Task objective:
In the entries that follow, find the line containing "You are a GUI" and the line containing "The image size is (1472, 864).", then retype exactly the lines from the first through the second, pictures excluded.

----- Recorded data

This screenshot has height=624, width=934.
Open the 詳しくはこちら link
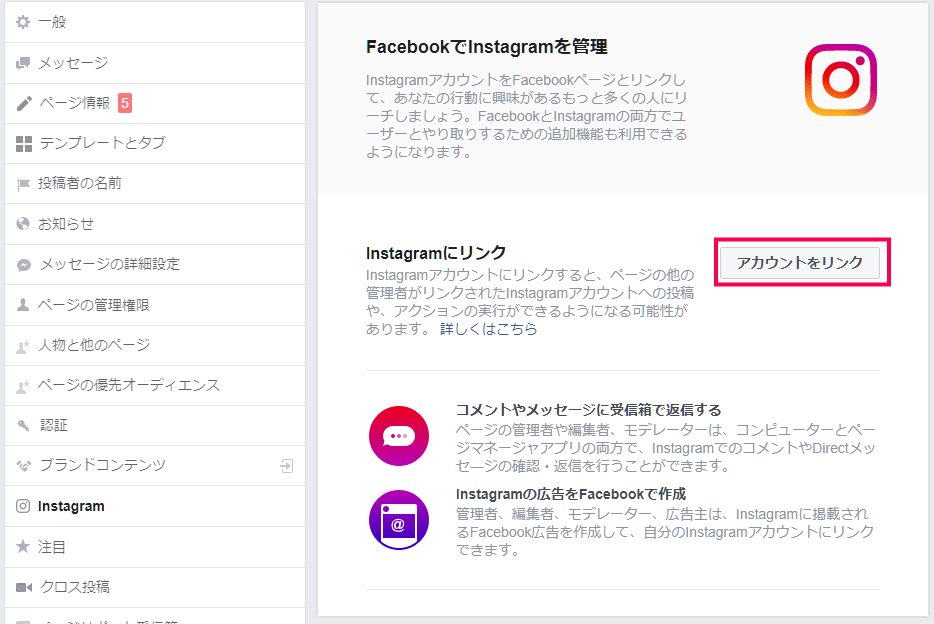pyautogui.click(x=488, y=329)
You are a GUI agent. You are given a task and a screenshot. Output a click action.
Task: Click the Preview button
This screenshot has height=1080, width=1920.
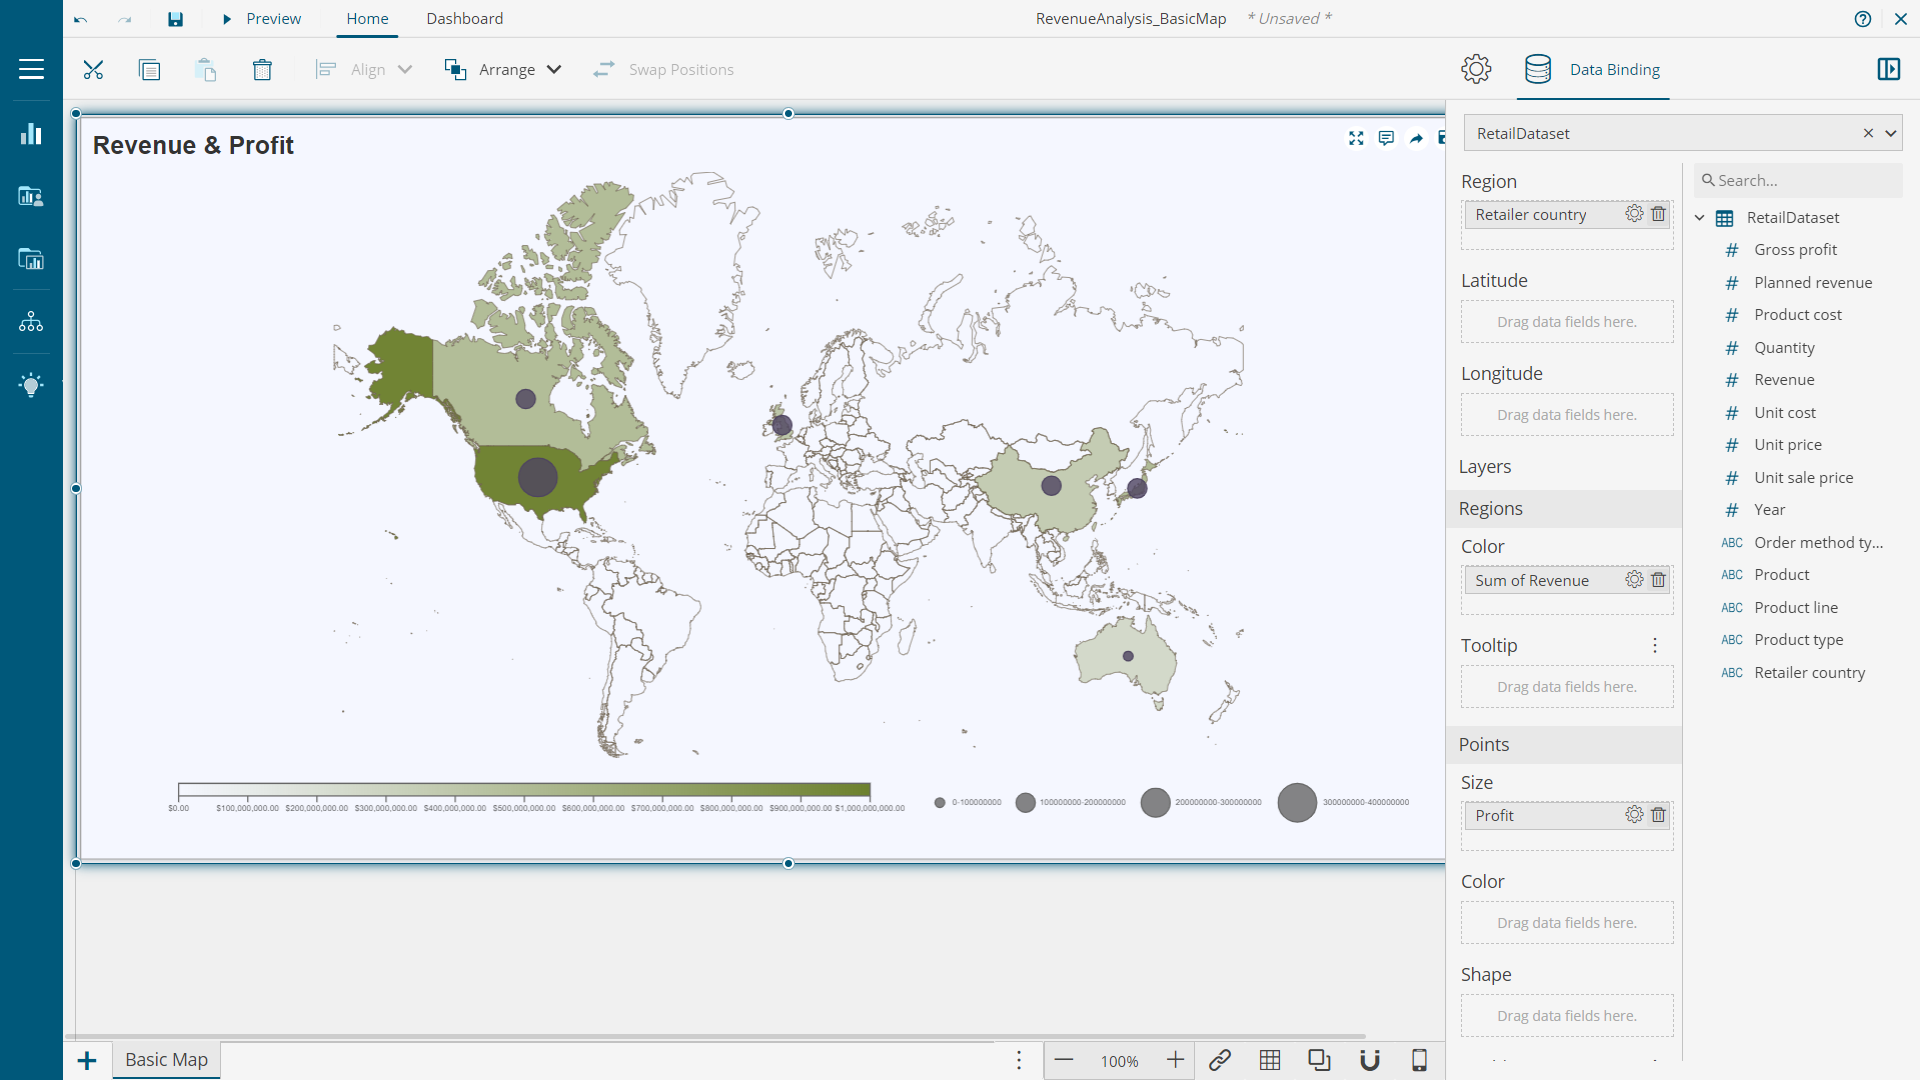coord(260,18)
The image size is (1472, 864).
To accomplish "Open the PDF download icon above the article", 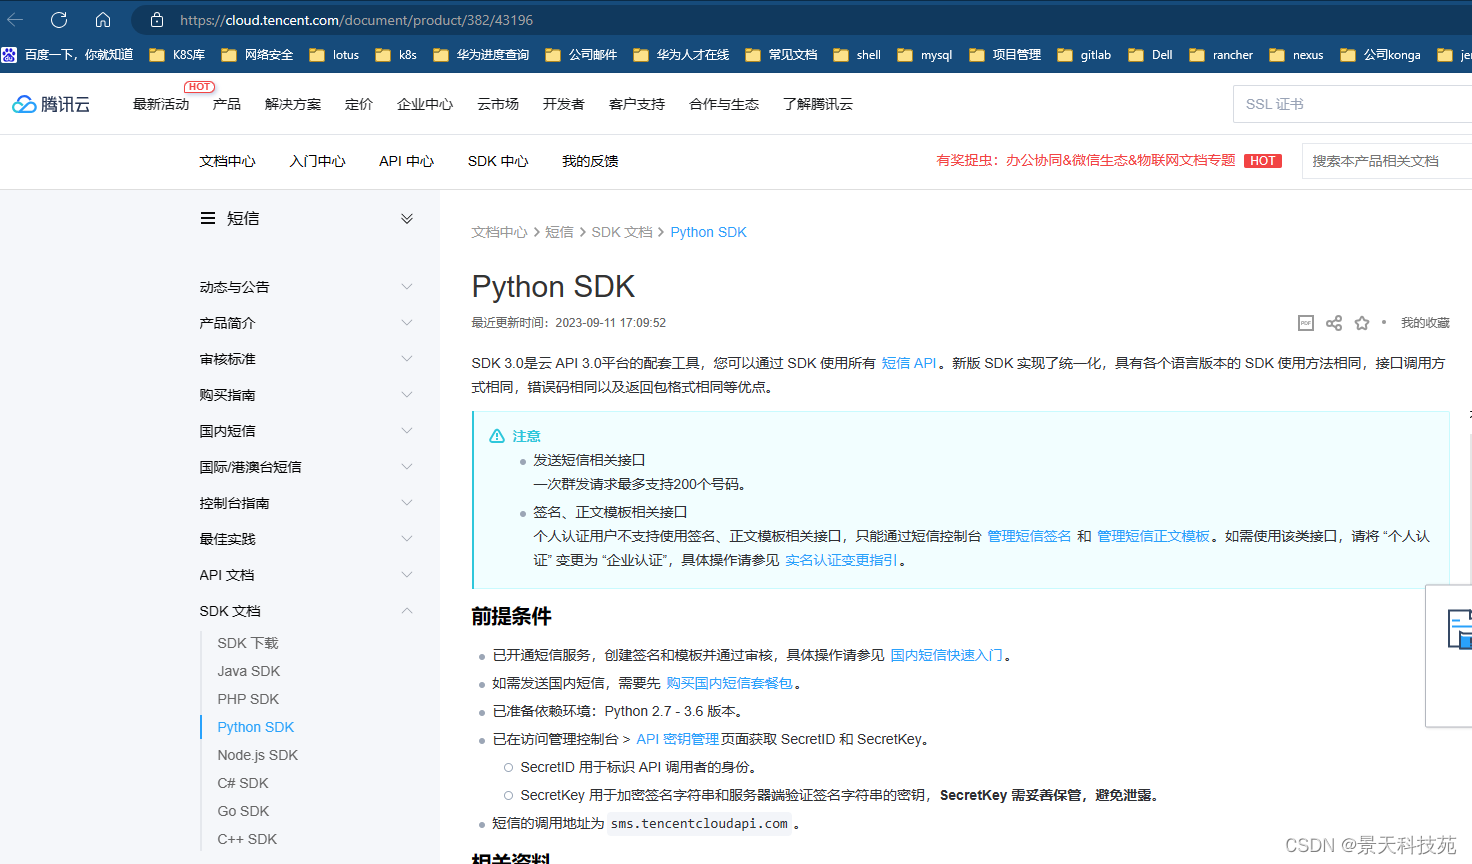I will pos(1305,322).
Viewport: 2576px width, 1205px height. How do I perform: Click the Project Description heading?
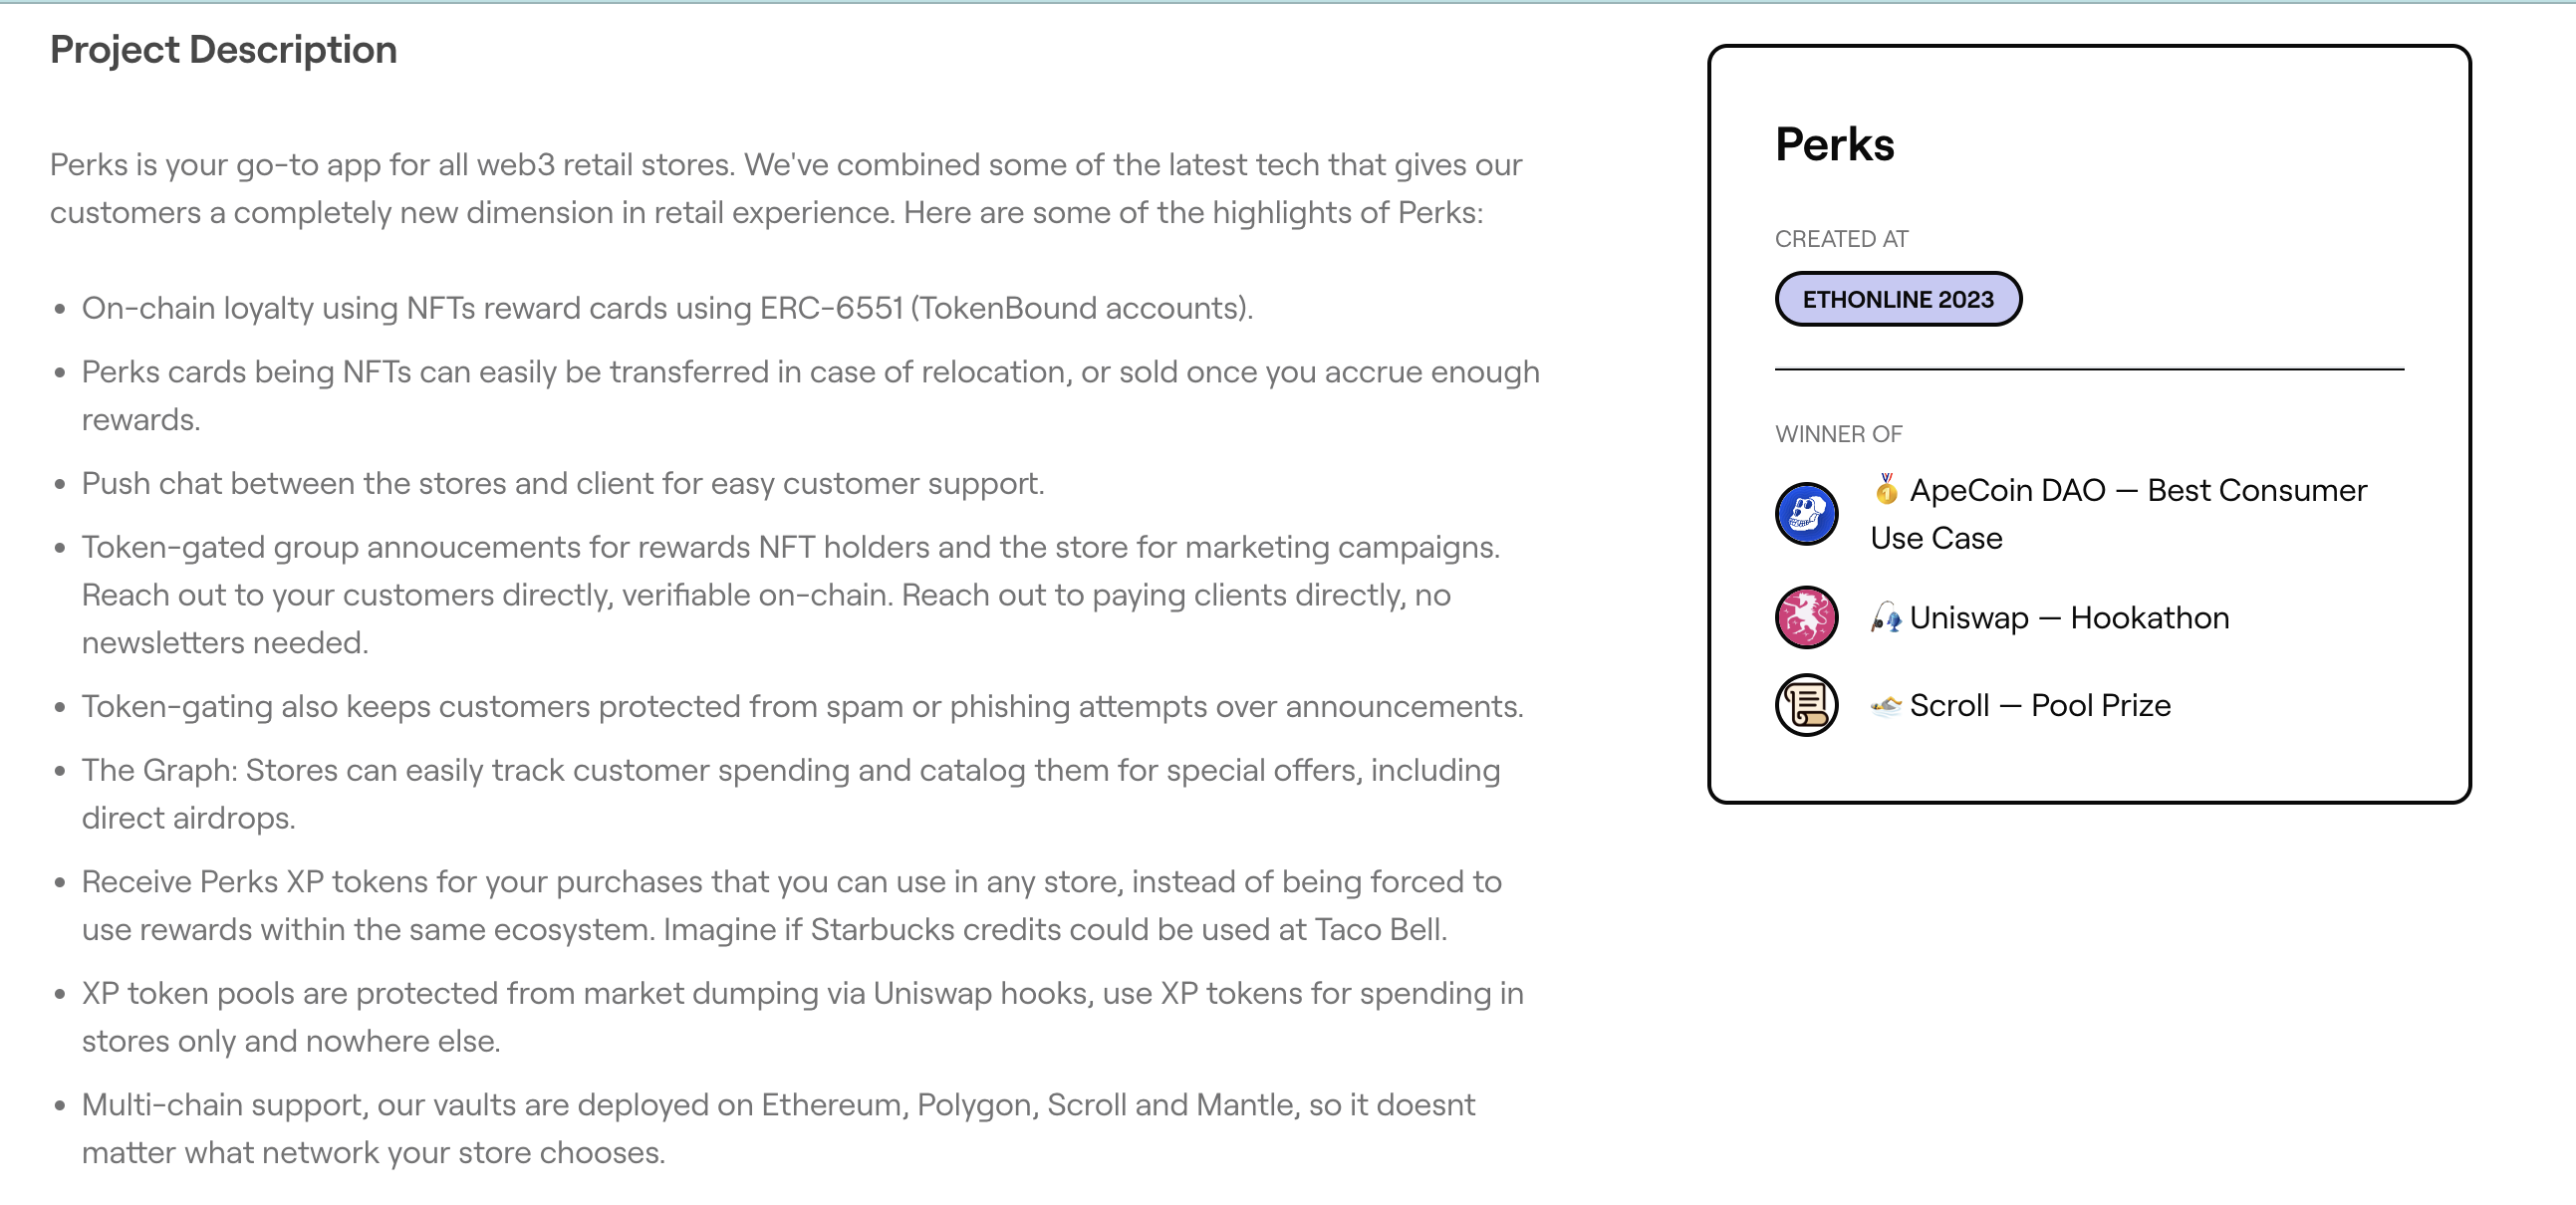[223, 48]
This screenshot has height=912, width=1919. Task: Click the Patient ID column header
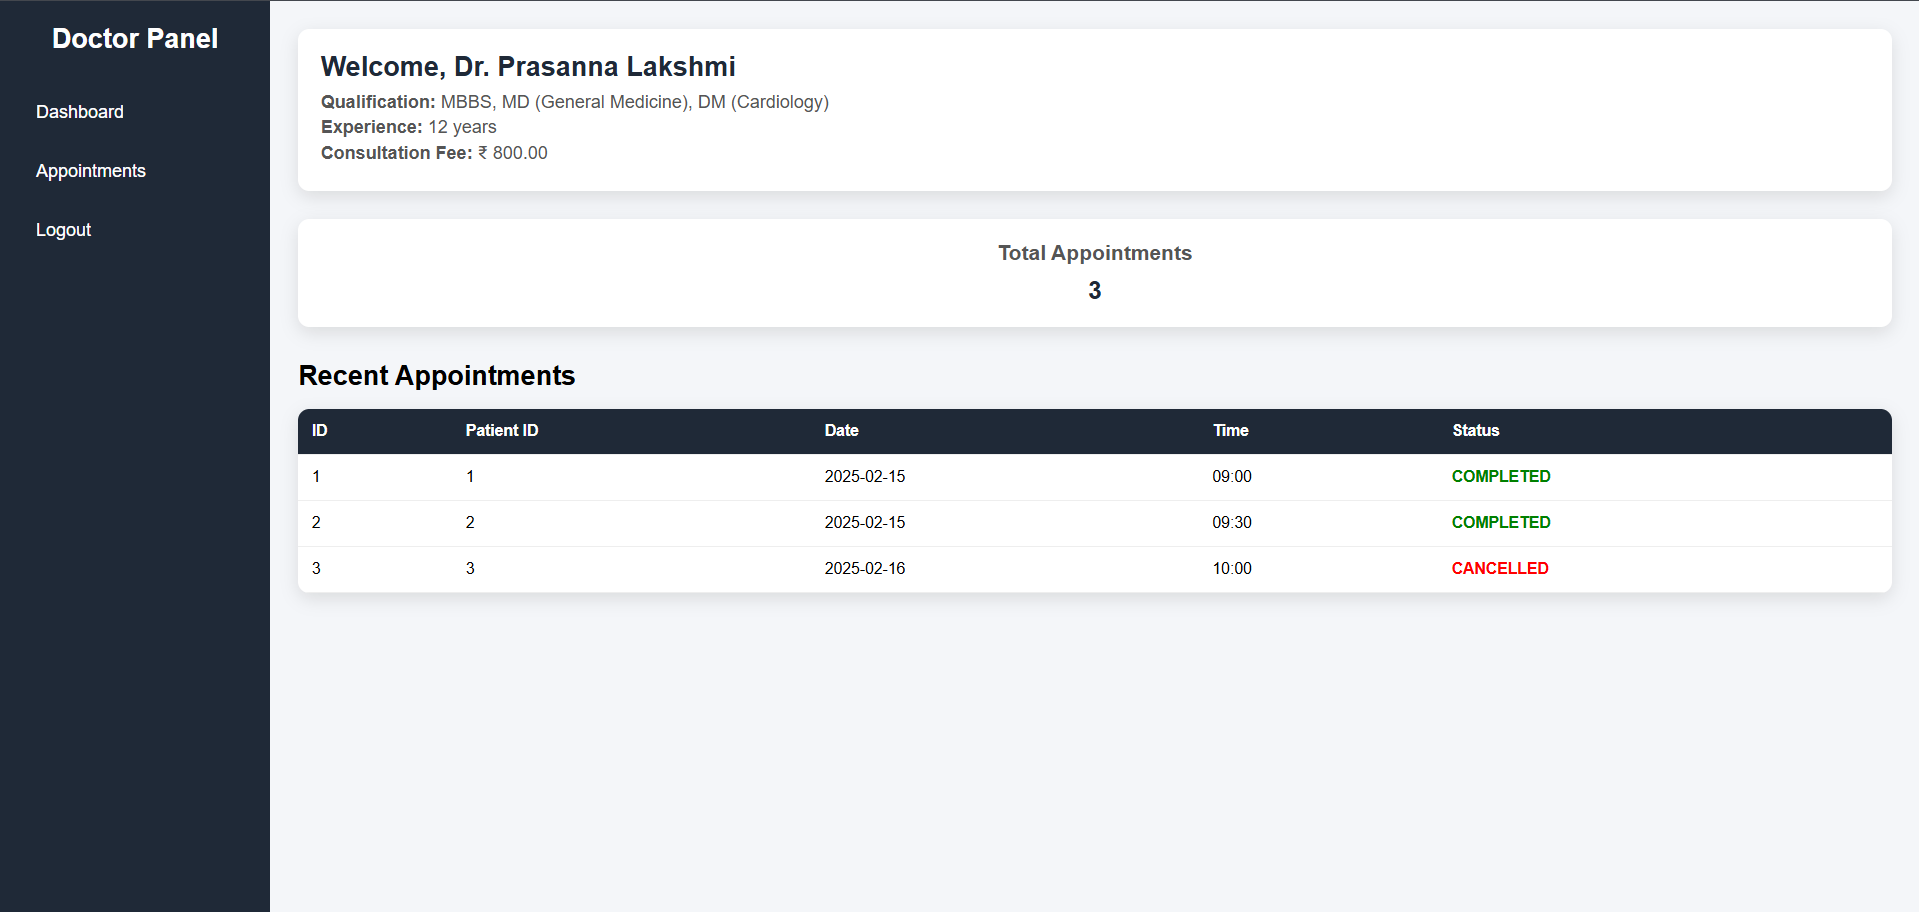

----------

Task solution:
You are a GUI agent. You are given a task and a screenshot. Output a click action.
Task: Click the Preview button
This screenshot has height=1080, width=1920.
coord(260,18)
The image size is (1472, 864).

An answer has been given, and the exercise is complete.